Пока тело императора оставалось в соборе, дважды в день в нем совершалась заупокойная божественная служба: первая в полдень, в присутствии одной только императорской семьи; вторая – в восемь часов вечера, для императорской семьи и некоторых приближенных ко двору лиц.
Княгиня старалась, насколько возможно, уединиться в своей скорби. В правой половине церкви для нее был устроен павильон, где она и находилась вместе с своими детьми во время службы.
За час до начала богослужения она приходила в собор и подходила к гробу. Все понимали, что священный долг каждого – засвидетельствовать вдове усопшего величайшее уважение и смягчить, хотя бы в малой степени, горькую скорбь безутешной женщины. Перед появлением княгини всех присутствовавших в церкви, равно как и почетный караул, выставленный вокруг катафалка, просили удалиться в нижнюю часть храма. По желанию княгини на ступенях устанавливалась большая ширма, скрывавшая гроб от взглядов публики, и за нею бедная женщина оставалась около получаса, проводя его в молитве и обновляя цветы в гирляндах, украшавших гроб. Увядшие цветы она велела раздавать присутствующим, и люди благоговейно уносили с собой эти цветы, как святую реликвию, которую прячут на сердце.
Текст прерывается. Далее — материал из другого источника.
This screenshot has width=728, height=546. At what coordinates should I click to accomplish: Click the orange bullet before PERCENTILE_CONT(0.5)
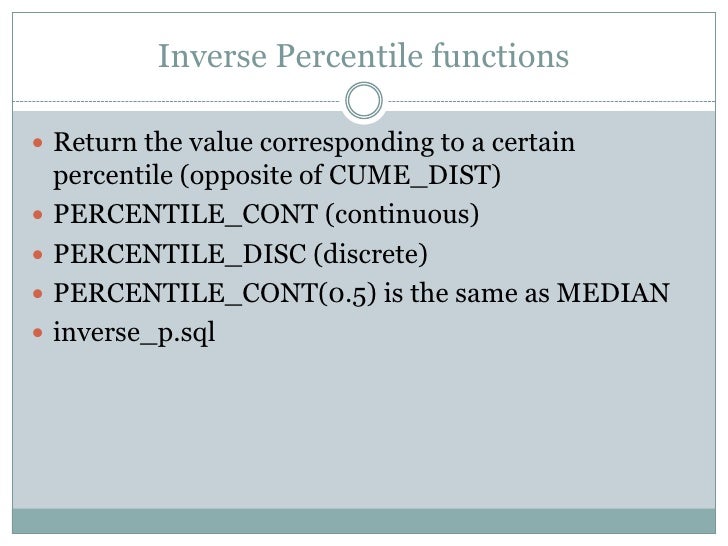coord(38,294)
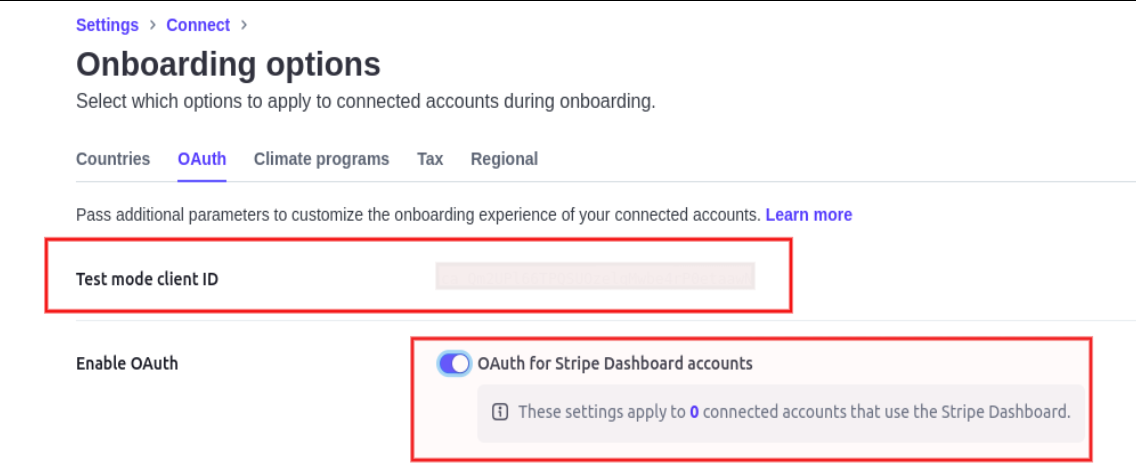The height and width of the screenshot is (464, 1136).
Task: Select the OAuth tab
Action: 202,159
Поскольку подобные знаки почтения, выказываемые вдове Александра II, не сообразовывались ни с гражданскими, ни с религиозными правилами, которым должен был следовать церемониал погребения Российского императора, то на их предоставление княгине потребовалось высочайшее позволение императора Александра III, который, да будет сказано к его похвале, проявил исключительную деликатность чувств, требуемую печальными обстоятельствами.